Netball in Wales is organised by Wales Netball. The Wales national netball team regularly competes in international netball competitions such as the Netball World Cup, Netball at the Commonwealth Games, the Netball Europe Open Championships and Netball World Cup Qualifiers. Since 2005–06, Wales has also effectively competed in the Netball Super League, initially playing as Celtic Dragons and later as Cardiff Dragons.

==Early history==
There is evidence that netball was played in Wales in the late 1930s when a Miss George of the YMCA, organised matches in South Wales for the Coalfield Federation and a Miss Pugh Williams arranged matches in Cardiff. Sometime between 1943 and 1945, a group PE teachers, including Marion Morton of the Mary Datchelor School, which was evacuated to Llanelli for the duration of World War II, and Beatrice Williams from Carmarthenshire, formed a small committee to organise netball matches. This committee later became the Wales Netball Association. In 1944–45, Marion Morton also formed the first county team, Carmarthen, which began competing in English inter-counties tournaments.

==Governing body==
Wales Netball (Pêl-rwyd Cymru) is the main governing body for netball in Wales. It was originally founded in 1945 as the Welsh Netball Association (Cymdeithas Pêl-rwyd Cymru). In 2021, it adopted its current name. It is affiliated to both World Netball and Europe Netball. Wales Netball were founding members of both these governing bodies. It is responsible for organising and administering the Wales national netball team and the Netball Super League team, Cardiff Dragons, as well local leagues and other competitions. Since 2009, its headquarters have been based at the Sport Wales National Centre.

==National team==
The Wales national netball team made their Test debut on 7 May 1949 with a 14–13 win against Scotland. The match was played at the General Electric Company ground on Preston Road, Wembley during the 1949 England Scotland Wales Netball Series. Wales also played England for the first time on the same day, losing 25–3. They have since represented Wales Netball in various international netball competitions.

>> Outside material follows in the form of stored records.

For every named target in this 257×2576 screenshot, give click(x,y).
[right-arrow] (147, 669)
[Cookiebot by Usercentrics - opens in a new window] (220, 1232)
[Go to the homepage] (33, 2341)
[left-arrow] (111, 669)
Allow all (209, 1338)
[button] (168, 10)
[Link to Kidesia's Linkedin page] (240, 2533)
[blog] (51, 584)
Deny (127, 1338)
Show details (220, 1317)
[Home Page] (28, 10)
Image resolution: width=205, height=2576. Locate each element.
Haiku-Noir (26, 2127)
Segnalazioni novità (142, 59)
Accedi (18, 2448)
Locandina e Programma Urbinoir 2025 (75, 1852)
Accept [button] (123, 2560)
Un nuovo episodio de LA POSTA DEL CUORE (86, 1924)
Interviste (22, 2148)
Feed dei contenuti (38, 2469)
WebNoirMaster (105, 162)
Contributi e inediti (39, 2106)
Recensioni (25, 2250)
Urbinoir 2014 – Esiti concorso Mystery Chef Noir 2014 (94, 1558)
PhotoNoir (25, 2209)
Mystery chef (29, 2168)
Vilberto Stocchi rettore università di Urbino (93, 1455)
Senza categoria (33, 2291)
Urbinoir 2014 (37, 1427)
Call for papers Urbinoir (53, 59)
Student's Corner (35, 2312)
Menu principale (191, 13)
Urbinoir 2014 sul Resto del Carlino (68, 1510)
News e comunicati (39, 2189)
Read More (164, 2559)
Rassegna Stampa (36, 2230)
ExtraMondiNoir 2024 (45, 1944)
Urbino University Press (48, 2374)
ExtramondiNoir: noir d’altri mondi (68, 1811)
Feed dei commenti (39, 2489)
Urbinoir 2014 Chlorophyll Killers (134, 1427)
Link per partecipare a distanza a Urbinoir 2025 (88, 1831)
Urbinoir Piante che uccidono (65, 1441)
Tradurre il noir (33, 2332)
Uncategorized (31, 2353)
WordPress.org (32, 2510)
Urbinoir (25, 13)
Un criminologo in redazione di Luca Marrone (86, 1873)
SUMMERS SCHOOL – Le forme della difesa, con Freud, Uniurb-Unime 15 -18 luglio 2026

| Debut | Tournament | Best result |
|---|---|---|
| 1963 | Netball World Cup | 6th (1975, 1979) |
| 1993 | Netball at the World Games | 6th (1993) |
| 1998 | Netball Europe Open Championships | 1st (2001, 2013, 2014) |
| 2002 | Netball at the Commonwealth Games | 6th (2002) |
| 2007 | Netball World Cup Qualifiers | 1st (2007, 2015, 2023) |
| 2010 | Netball Singapore Nations Cup | 1st (2010) |

==Cardiff Dragons==
Since 2005–06, the Wales national netball team has also effectively competed in the Netball Super League, initially playing as Celtic Dragons. Since 2024, they have played as Cardiff Dragons.

==International tournaments==
Wales has hosted the following international tournaments.

| Tournaments |
|---|
| 2000 World Youth Netball Championships |
| 2006 FENA Open |
| 2010 Netball Europe Open Championships |
| 2014 Netball Europe Open Championships |
| 2017 Netball Europe Open Championships |

==Venues==

| Venue |  |
|---|---|
| Cardiff International Arena | Cardiff Dragons |
| Cardiff City House of Sport | Since 2023, the home of Cardiff Dragons |
| Sophia Gardens Pavilion | In 1957, hosted Wales' first indoor international netball matches |
| Sport Wales National Centre | Since 2009, the headquarters of Wales Netball; home of Celtic Dragons until 2022 |

==Competitions==
===Wales Netball National League===
In 2023, Wales Netball, launched a new national league. It began with six teams and later expanded to eight. The teams represent the regions of Wales. Players who are included in the Wales, the Cardiff Dragons and other Netball Super League squads are ineligible to play in the national league.

| Team | Region |
|---|---|
| City Flames | Cardiff Capital Region |
| Coastal Heat | Swansea Bay City Region |
| North East Inferno | North East Wales |
| North West Fury | North West Wales |
| Powys Sparks | Powys |
| South East Blaze | South East Wales |
| Valleys Volcanoes | South Wales Valleys |
| West Wales Phoenix | West Wales |

Sources:

===Senior National Club Championship===
1975 saw the introduction of the Senior National Club Championship. Newport Athletic Club were the inaugural champions. In 2023, after several years of inactivity the Championship was revived. Clubs compete in local leagues across Wales during the winter season, which typically concludes in the April/May. The top-performing clubs from these eligible leagues, plus the reigning champions, qualify for the national championship.